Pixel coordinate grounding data
┌────────
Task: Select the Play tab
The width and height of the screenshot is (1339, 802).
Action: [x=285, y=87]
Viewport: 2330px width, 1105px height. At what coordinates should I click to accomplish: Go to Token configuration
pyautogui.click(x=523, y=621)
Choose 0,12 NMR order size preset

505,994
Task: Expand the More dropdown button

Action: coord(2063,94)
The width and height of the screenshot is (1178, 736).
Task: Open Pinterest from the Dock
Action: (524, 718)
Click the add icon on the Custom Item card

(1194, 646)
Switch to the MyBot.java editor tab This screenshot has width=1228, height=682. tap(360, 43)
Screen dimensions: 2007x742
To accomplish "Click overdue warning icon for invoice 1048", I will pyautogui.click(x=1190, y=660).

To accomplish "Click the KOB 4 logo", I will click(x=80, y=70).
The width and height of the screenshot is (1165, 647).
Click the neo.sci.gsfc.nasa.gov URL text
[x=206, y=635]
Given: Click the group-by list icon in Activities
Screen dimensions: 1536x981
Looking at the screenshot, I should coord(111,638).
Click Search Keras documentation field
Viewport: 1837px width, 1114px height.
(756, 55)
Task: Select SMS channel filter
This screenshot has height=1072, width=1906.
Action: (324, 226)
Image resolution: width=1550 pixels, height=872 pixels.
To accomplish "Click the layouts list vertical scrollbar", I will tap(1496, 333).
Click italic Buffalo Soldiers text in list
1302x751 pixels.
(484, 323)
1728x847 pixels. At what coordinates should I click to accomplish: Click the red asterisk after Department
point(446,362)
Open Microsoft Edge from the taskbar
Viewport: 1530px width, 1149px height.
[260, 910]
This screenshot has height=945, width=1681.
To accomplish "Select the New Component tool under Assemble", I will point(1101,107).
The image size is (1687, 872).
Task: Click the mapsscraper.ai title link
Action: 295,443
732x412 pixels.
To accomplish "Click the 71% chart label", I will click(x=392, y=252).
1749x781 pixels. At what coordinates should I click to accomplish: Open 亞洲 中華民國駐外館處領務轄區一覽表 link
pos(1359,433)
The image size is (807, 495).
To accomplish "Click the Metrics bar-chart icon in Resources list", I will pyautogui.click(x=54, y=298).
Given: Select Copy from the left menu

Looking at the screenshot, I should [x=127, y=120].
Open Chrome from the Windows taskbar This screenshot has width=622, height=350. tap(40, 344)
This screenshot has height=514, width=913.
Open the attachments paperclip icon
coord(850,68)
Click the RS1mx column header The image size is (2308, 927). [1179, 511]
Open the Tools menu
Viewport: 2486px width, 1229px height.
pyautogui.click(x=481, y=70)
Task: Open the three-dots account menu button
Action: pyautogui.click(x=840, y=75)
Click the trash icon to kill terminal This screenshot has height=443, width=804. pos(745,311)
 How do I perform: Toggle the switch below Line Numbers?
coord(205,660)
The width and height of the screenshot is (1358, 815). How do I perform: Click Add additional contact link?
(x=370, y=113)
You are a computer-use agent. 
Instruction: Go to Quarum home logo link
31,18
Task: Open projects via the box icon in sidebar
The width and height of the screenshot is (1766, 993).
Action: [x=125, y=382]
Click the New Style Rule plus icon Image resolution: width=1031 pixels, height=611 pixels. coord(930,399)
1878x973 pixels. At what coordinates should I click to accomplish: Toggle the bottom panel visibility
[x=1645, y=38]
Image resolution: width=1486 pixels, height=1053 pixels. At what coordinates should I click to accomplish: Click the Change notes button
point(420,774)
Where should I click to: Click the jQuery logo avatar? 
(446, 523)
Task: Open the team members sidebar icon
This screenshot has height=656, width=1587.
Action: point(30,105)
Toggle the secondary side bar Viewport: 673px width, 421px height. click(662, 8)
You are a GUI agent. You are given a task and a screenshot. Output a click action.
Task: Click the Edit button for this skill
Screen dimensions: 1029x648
└────────
Your task is to transcribe the line containing "Toggle the secondary" and every line after it, through the last line of the data, exactly as written and with nothing more.

■ **THE COMPLETED TASK**
Toggle the secondary side bar Viewport: 673px width, 421px height. click(662, 8)
You are a GUI agent. You are given a task and a screenshot. Output a click action.
Task: Click the Edit button for this skill
Screen dimensions: 1029x648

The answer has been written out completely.